Un film de Jean Becker

Retour au livre

Germain, 45 ans, quasi analphabète, vit sa petite vie tranquille entre ses potes de bistrot, sa copine Annette, le parc où il va compter les pigeons, et le jardin potager qu’il a planté derrière sa caravane. Un jour, au parc, il fait la connaissance de Margueritte, une très vieille dame, ancienne chercheuse en agronomie, qui a voyagé dans le monde entier et qui a passé sa vie à lire…

Avant de parler du film, prenons un instant pour repenser à la filmographie de Jean Becker. Il y a les films “conflictuels“, où le personnage principal est seul face au reste du monde, qu’il rejette ou par lequel il est rejeté. Le (anti)héros est seul face à son destin et ses secrets plus ou moins inavouables, à l'image d'Albert Dupontel dans “Deux jours à tuer”, Isabelle Adjani dans “L’Été meurtrier” ou Vanessa Paradis dans “Elisa”. De l’autre côté, nous avons les films où le cinéaste jette un regard plein de tendresse et d’humour sur ses personnages, des films qui sont des hymnes à la vie et à la nature: “Les enfants du marais”, “Un crime au paradis”, “Effroyables jardins”, “Dialogue avec mon jardinier”. Ce que j'appellerais, sans méchanceté aucune, des films de papys. “La tête en friche“ est plutôt de la seconde veine. Si vous avez aimé les films précédemment cités, vous devriez donc logiquement apprécier ce nouvel opus.

La simplicité et les bons sentiments sont les maîtres mots de cette histoire. Ici, pas de fulgurance, “juste” des personnages avec qui on rentre tout de suite en sympathie, même avec les plus détestables. Notre Gégé national (qui retrouve Becker 15 ans après “Elisa”) prouve une fois de plus qu’il peut tout faire et qu’il est aussi à l’aise en Cyrano de Bergerac qu’en simplet du village. On pourra regretter cependant un trop plein de bons sentiments, à l’image des rencontres entre l’homme et la vieille dame. Les dialogues (signés Jean-Loup Dabadie) donnent parfois l’impression qu’on est dans du Carné ou du Renoir (en moins bien quand même) et donnent un petit côté désuet et naïf à l’ensemble.
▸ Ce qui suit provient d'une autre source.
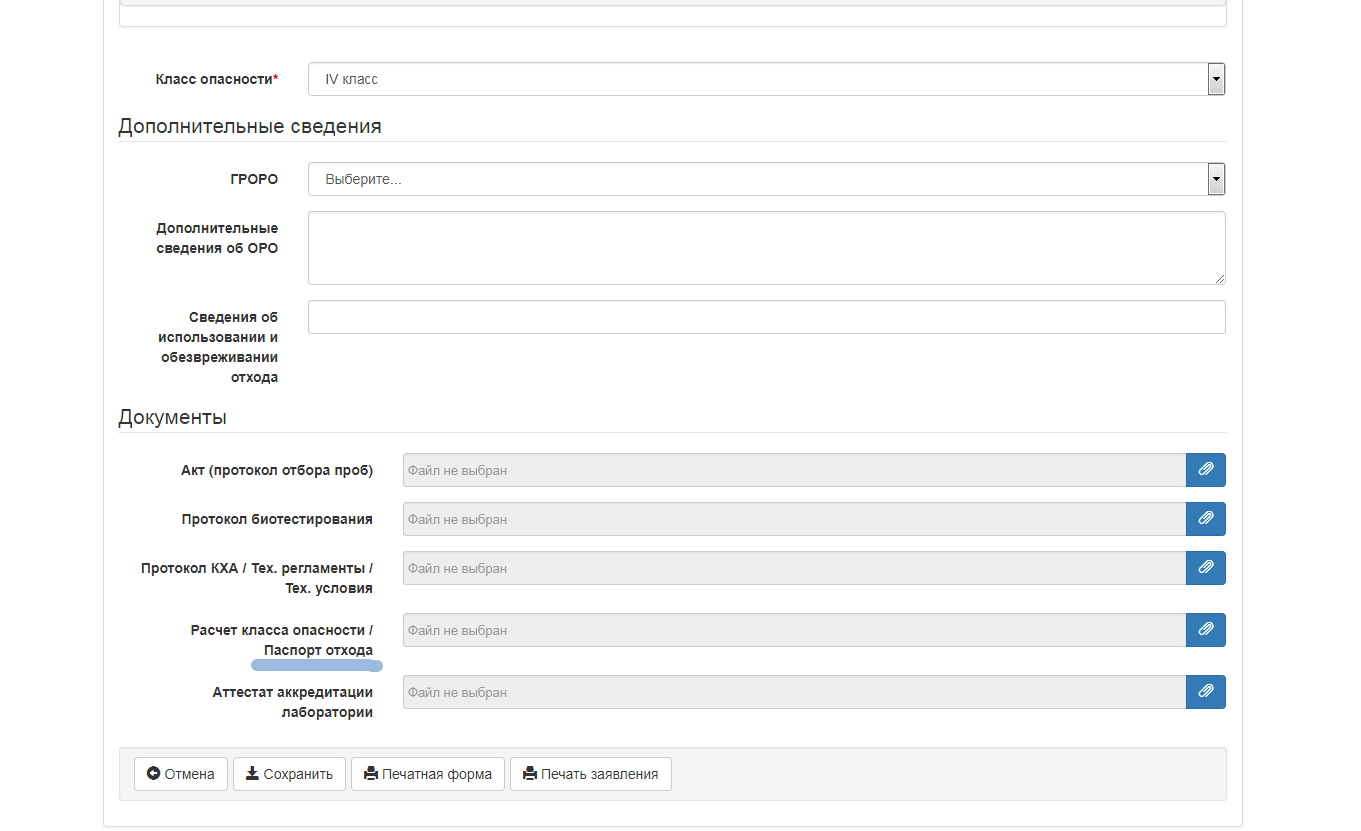The width and height of the screenshot is (1361, 831).
Task: Attach file for Акт (протокол отбора проб)
Action: pyautogui.click(x=1205, y=470)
Mais n’est-ce pas normal après tout: Gisèle Casadesus avait bien 30 ans quand sortaient en salle “Les enfants du paradis”...
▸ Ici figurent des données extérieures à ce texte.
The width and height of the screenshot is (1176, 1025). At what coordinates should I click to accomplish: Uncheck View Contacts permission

Le film présente des sentiments, des situations et des personnages qui paraissent dépassés ou en tout cas, d’une autre époque. Mais est-ce un tort dans le fond? Si l’on ressent un décalage, n’est-ce pas parce que depuis des années on nous gave de films qui ne nous donnent plus ce qui constitue l’essence du cinéma: messages, beauté et émotions ? En ce sens, notons que le film est aussi un hommage à la littérature. C’est l’objet des rencontres entre Germain et Margueritte, la découverte pour l’un et le partage pour l’autre, de la force et de la poésie des mots. Aujourd’hui nous vivons dans un monde où, avec le cinéma, la télévision et surtout internet, tout passe par l’image. Jean Becker essaie de nous remettre dans le droit chemin en nous rappelant qu’avant toutes ces révolutions technologiques, il y avait ce petit objet rectangulaire, pas lourd, pas cher, qui contient toutes les richesses du monde et qui s’appelle un livre. Ce n’est pas négligeable.